Lui-même principal compositeur, batteur et chanteur du collectif, Crack Cloud est à la base un projet solo qui s’est muté en rassemblement d’artistes de plusieurs compétences autour d’un seul et même objectif : raconter des histoires à travers plusieurs médias, en soi créer de l’art comme substitut aux affres de l’addiction.
Les histoires contées naissent des conversations que les membres ont dans leur laboratelier à Vancouver, dès lors que quelque chose plaît, on s’attelle à la mettre en musique mais aussi en image et c’est là un des (nombreux) points forts du groupe collectif.
Forts de deux EP’s réunis en une compilation éponyme en 2018 et d’un premier véritable album sorti en 2020 “Pain Olympics” qui débordent d’une énergie rageuse tout en ayant déjà un goût pour le mélange des genres et l’inclassable, l’ensemble évolue en se perfectionnant sur leur petit dernier bien nommé “Though Baby“.
Comme je le disais plus haut, pour le groupe collectif, musique et image sont presque indissociable, ainsi la pochette d’album va servir de plan initial pour le clip du premier single, on va raconter en quelque sorte l’histoire de la pochette.
L’œuvre est ponctuée d’une introduction et de plusieurs dialogues narratifs absent du disque, contribuant à proposer une expérience bien différente entre visionnage et écoute dans l’album. Comme le personnage féminin de la pochette, on est propulsé dans une grande fête aux ambiances variées mais toujours positives. Les cuivres sont là mais les guitares aussi, Zach saute et bouge dans tous les sens, chante et hurle même. En tout cas tout le monde s’éclate et c’est assez communicatif autant visuellement que musicalement.
Vient ensuite une rythmique pop-chorale accompagnée d’une même phrase répétée en boucle (on parle de liberté écho à une indépendance à laquelle on aspire lorsqu’on soigne une addiction) accompagnée d’un solo de guitare suivi d’une certaine libération sous forme d’un magnifique outro au piano. Cette conclusion est agrémentée dans la vidéo d’une mise en scène particulièrement touchante dans laquelle les nuages font échos à la légèreté de la mélodie, à la rédemption et à une pureté convoitée mais inaccessible (malgré l’abstinence, la dangereuse tentation sera toujours là quelque part).
La seconde escapade met en image la piste éponyme de l’album :
Univers différent tant dans l’imagerie que la musicalité, on oscille ici entre pop mélancolique et post-punk avec une touche de chœurs qui rend le tout assez mystique.
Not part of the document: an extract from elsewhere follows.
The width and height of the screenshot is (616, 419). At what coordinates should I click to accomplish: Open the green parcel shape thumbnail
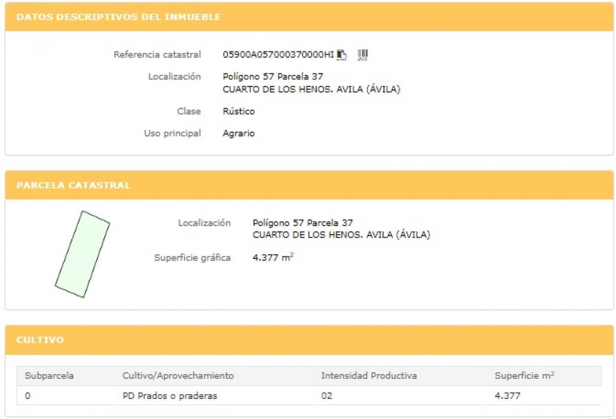(x=82, y=254)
La diversité des chanteurs apporte aussi aux variations d’atmosphères qui ici, contrairement à ce que laisse supposer la première piste de l’album (nous invitant à déverser notre colère à travers les instruments) nous sommes face à un titre nostalgique, introspectif qui fait l’éloge de l’imaginaire et du bien-être qu’il peut procurer (en témoigne le sourire du personnage à la fin). Le côté thérapie prend tout son sens, on assiste à une véritable catharsis des membres.
Le troisième single est un mélange entre mise en image et extraits de performance live, qui ont tout l’air d’être des expériences théâtrales autant visuelles que musicales (est-ce vraiment surprenant ?). (vidéo malheureusement retirée)
On commence à les connaître, même si le morceau commence frénétiquement à la manière d’un Talking Heads qui aurait un peu trop fricoté avec Devo, on fait doucement la transition vers des sonorités plus planantes, un apaisement progressif qui nous fait décoller, presque “dream-popesque », lorsque Zach reprend le chant au milieu on est vraiment transporté dans un album de Beach House… (en un petit peu plus vulgaire je conçois)
Avant d’en sortir brutalement par des sonorités de sirènes de police, une personne qui parle dans un mégaphone, une guitare, un saxo, une batterie et c’est reparti… on revient sur la rythmique du début pour un laps de temps assez court mais qui prépare à la prochaine excursion…je veux dire prochaine piste.
Que ce soit avec les échappées électro/hip-hop de “Afterthought (Sukhi’s Prayer)”, la cold-wave se changeant progressivement en metal de “Criminal” ou encore le gros bordel organisé de “Virtuous Industry” critique acide de l’industrie musicale, Crack Cloud prouve avec cet album qu’ils débordent d’inventivité, d’audace et surtout de talents.
Tout comme l’album qui s’ouvre sur un message enregistré du père de Zach Choy (décédé d’une leucémie à 29 ans) qui invite ses enfants à faire de la musique, utiliser les instruments et les poèmes qu’il laissera de manière posthume afin de déverser leurs émotions dans la musique et la création, le groupe collectif nous lègue un album teinté d’espoir qui nous rappelle que même dans des temps difficiles, l’art, quel qu’il soit, sera toujours un moyen de sevrage, pour ne pas retomber dans « insérer addiction ou état d’esprit négatif”.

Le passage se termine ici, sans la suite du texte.